El 99% de las veces que se pregunta en las calles sobre dónde conseguir alguna pieza de mecánica o carrocería para auto, la contestación que recibirá será esta: "Vete a un Rastro". La respuesta es automática; casi un acto reflejo.
Cualquier panameño adulto que no haya vivido bajo una roca durante los últimos 20 años es capaz de asociar la palabra "rastro" con partes de autos de segunda, y sobre todo baratas.
Desde que inició en Panamá el negocio de venta de piezas automotrices de segunda, los llamados "Rastros" han pasado de ser una alternativa a los distribuidores autorizados de marcas, a prácticamente la primera opción.
Un ejemplo común: compresores para aire acondicionado. Mientras que en un distribuidor autorizado esta pieza (indispensable para quien no quiera morirse de calor en el tráfico infernal de Panamá) cuesta entre B/.500 y B/.1000 dependiendo del modelo, en cualquier "Rastro" oscila entre B/.100 y B/.200. Es por casos como este que hay tantos Rastros.
Y probablemente el primer hombre tener esta visión es José Antonio Alessandría, dueño de "El Rastro de Alessandría". Este italiano fundó su negocio en 1976, y hoy en día es el local de venta de partes de segunda más grande del país.
¿DE DONDE VIENEN TANTAS PIEZAS?
Alessandría trae partes útiles de automóviles chocados desde Estados Unidos, Japón y Corea, y partes nuevas desde Taiwán, China Popular y Tailandia. Aunque vende todo tipo de piezas mecánicas y de carrocerías para Toyota, Mazda, Hyundai, Mitsubishi y Nissan, lo que más se vende son parabrisas, lámparas, defensas y puertas.
"Los distribuidores de partes no se encuentran en el directorio", cuenta Alessandría. "Tengo que viajar constantemente y buscar nuevos distribuidores".
UN ASUNTO DE CONFIANZA
Pero así como los rastros sacan a los conductores de apuros, también pueden causarle pérdidas monetarias y dolores de cabeza, como lo advierte Lester Yau, propietario del "Rastro Kuruma", especializado en la venta de motores de segunda traídos exclusivamente desde Japón.

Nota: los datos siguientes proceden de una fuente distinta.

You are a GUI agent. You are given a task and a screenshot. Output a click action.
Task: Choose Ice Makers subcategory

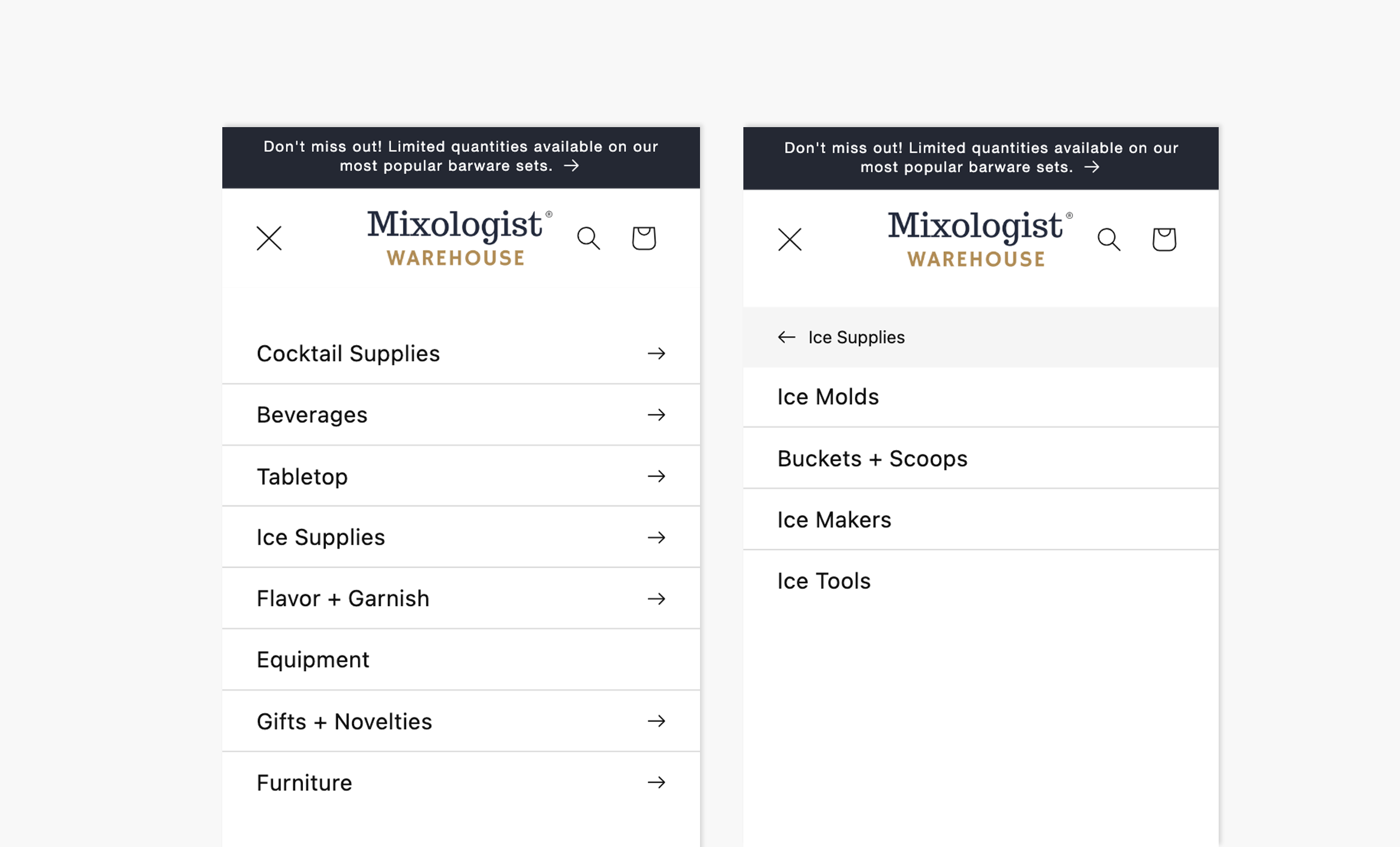click(981, 520)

Según Yau, en los últimos años han proliferado vendedores inescrupulosos que venden piezas de autos robados, y que incluso se acercan constantemente a su local para intentar venderle autopartes de dudosa procedencia, sin ningún papele que certifique la propiedad del vehículo del que provienen. Negocios legítimos como Alessandría y Kuruma tienen que rechazar estas "propuestas indecentes" prácticamente a diario, como cuentan sus dueños.
"Lo importante es mantener la credibilidad porque hay mucho juega vivo en este negocio", explica Yau. "Hay que hablarle con la verdad al cliente y cumplir siempre con las normas legales".
La búsqueda por la pieza automotriz barata no tiene por qué ser un caso de gato por liebre,, siempre y cuando escoja un buen "Rastro".